▼▼▼

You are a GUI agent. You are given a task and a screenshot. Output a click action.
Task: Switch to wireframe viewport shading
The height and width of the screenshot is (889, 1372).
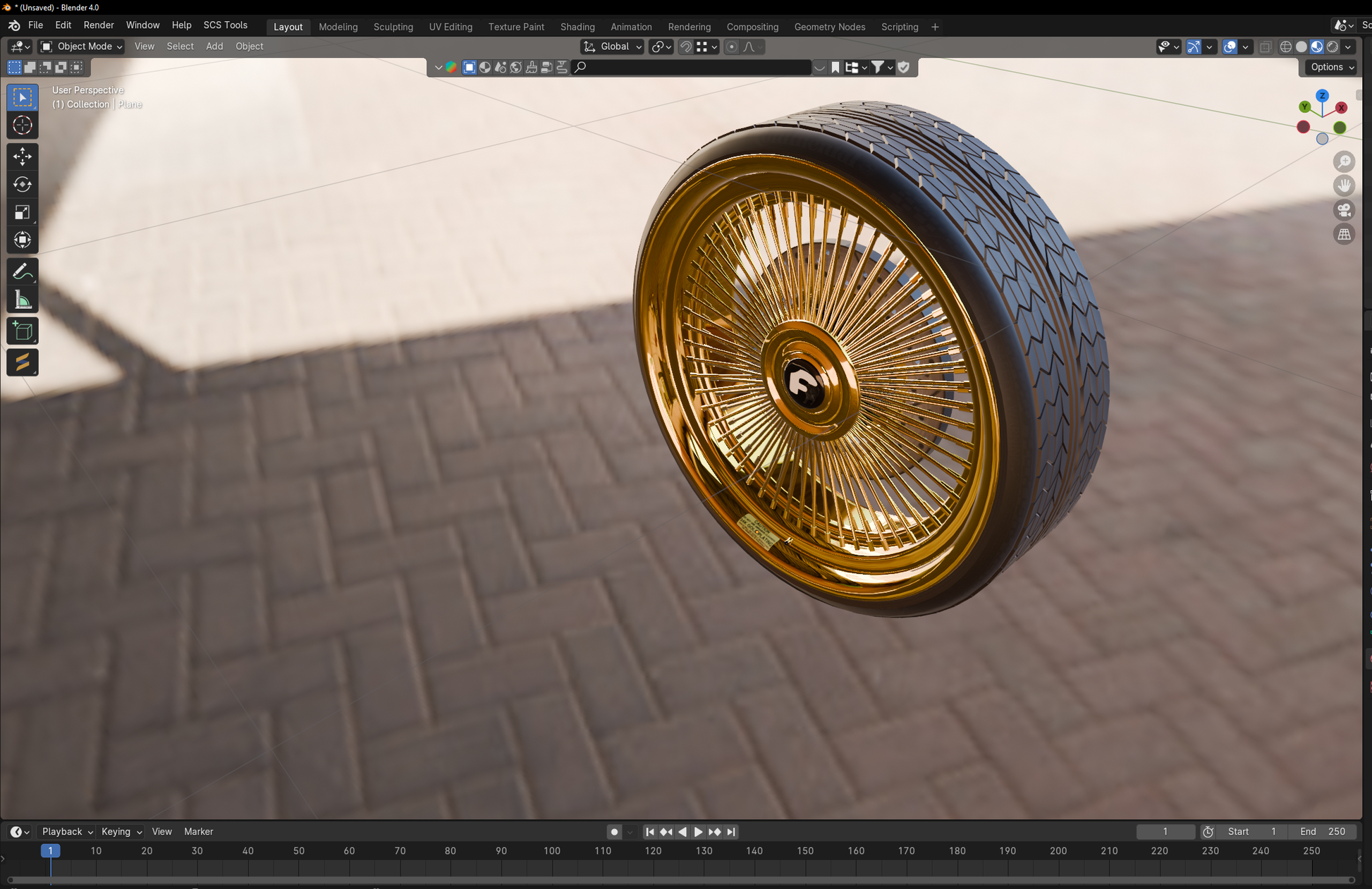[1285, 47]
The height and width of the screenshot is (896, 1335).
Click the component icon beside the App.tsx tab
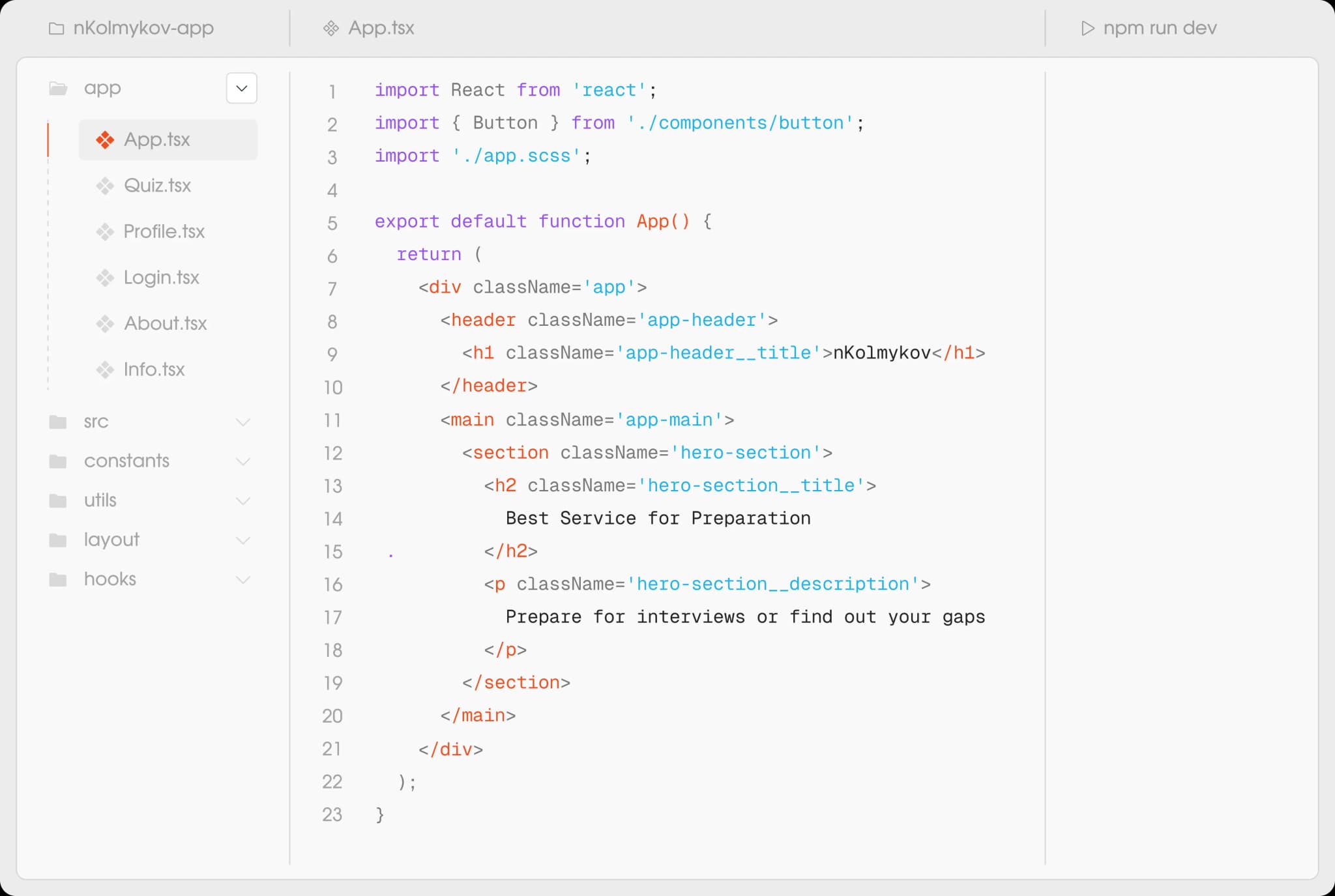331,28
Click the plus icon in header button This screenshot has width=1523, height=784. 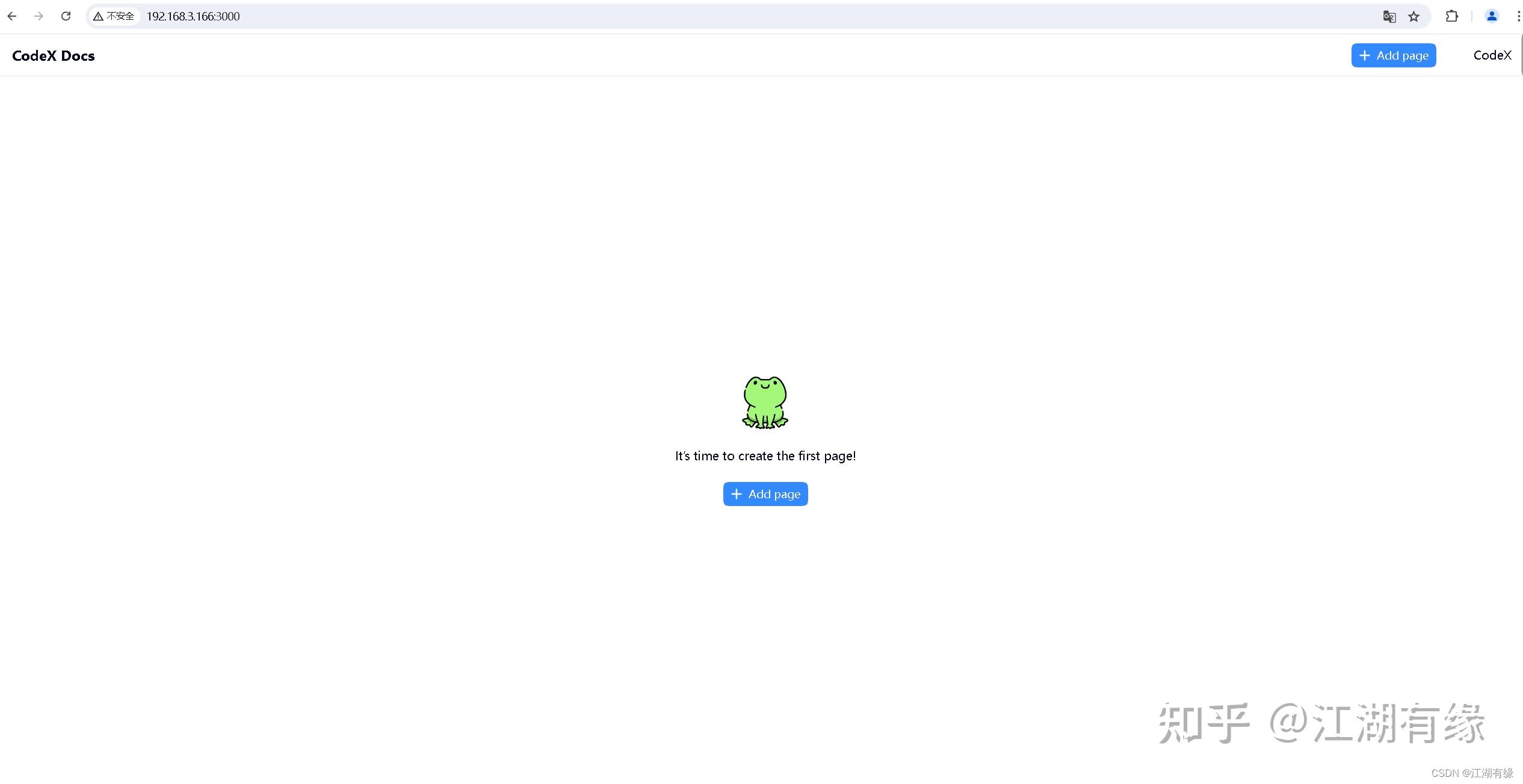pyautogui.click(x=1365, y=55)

▲▲▲
▼▼▼

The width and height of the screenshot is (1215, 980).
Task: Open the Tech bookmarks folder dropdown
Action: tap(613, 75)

▲▲▲
▼▼▼

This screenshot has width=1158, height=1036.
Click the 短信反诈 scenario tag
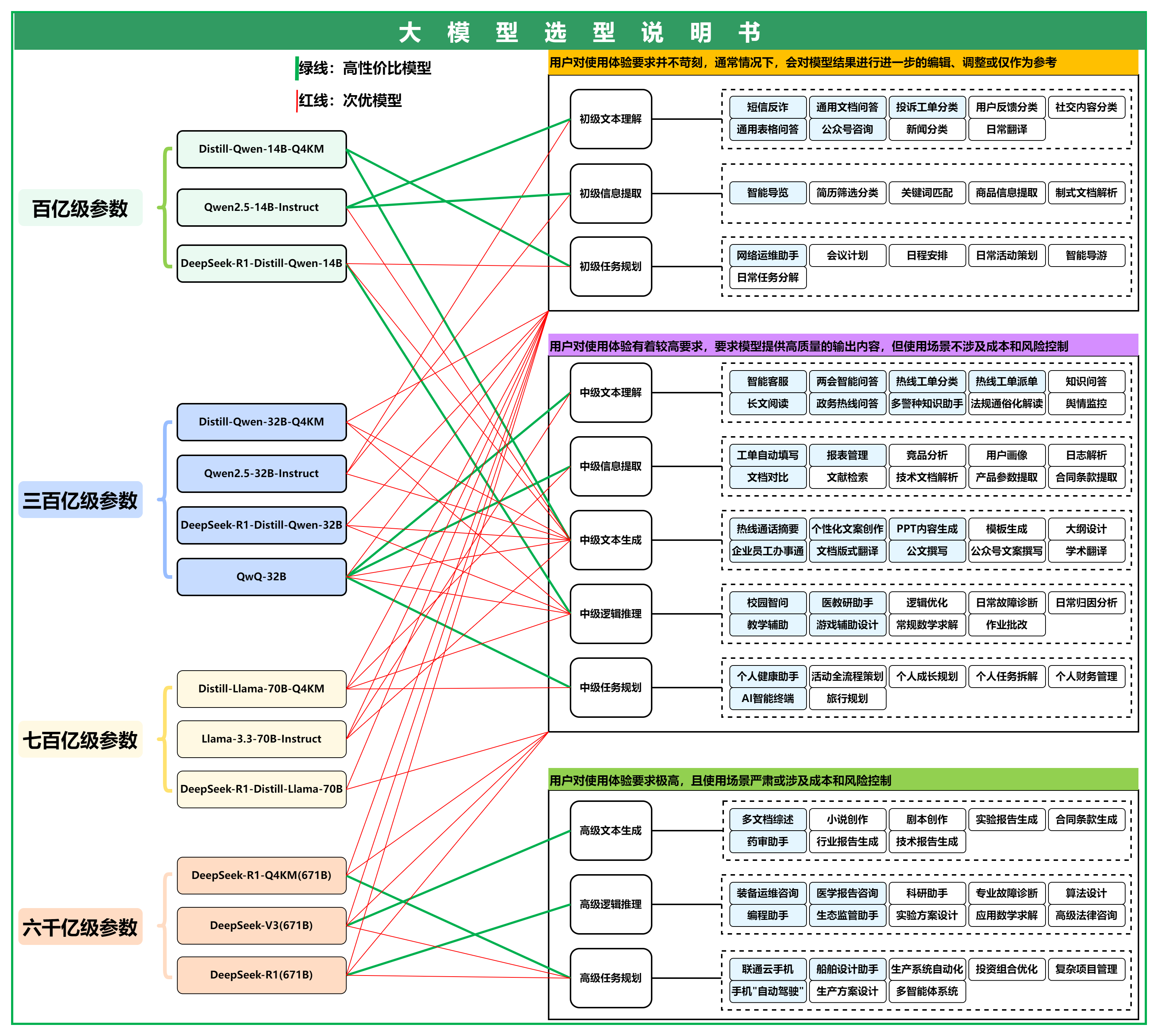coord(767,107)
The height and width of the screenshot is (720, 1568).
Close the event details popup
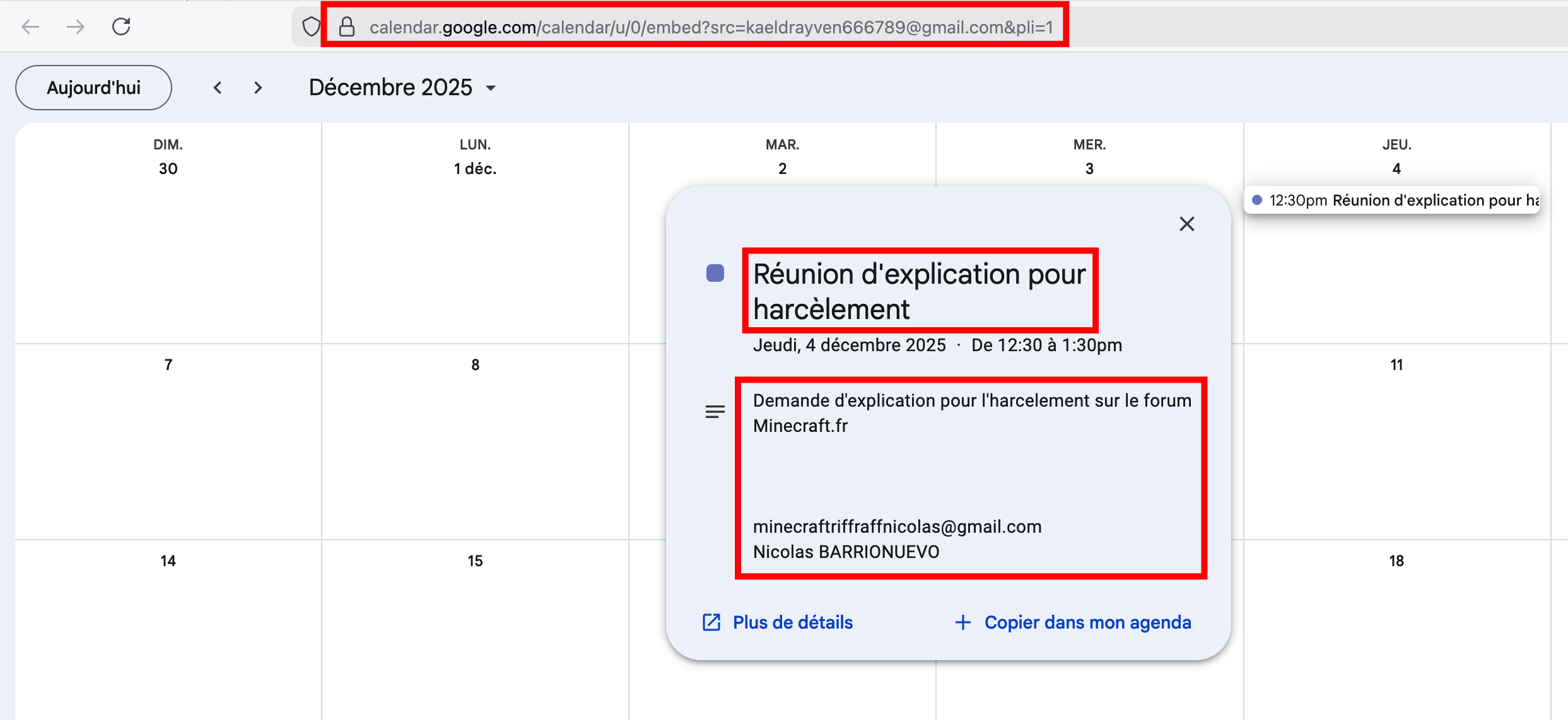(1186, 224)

▲▲▲

*TASK STATEMENT:* Within the listing above, write out the stretch from the line with "You are a GUI" through the line with "The height and width of the screenshot is (896, 1335)." exactly. Any pictures are to be left out.

*PROBLEM SOLUTION:*
You are a GUI agent. You are given a task and a screenshot. Output a click action.
Task: Switch to wireframe viewport shading
The height and width of the screenshot is (889, 1372).
[1285, 47]
The height and width of the screenshot is (896, 1335).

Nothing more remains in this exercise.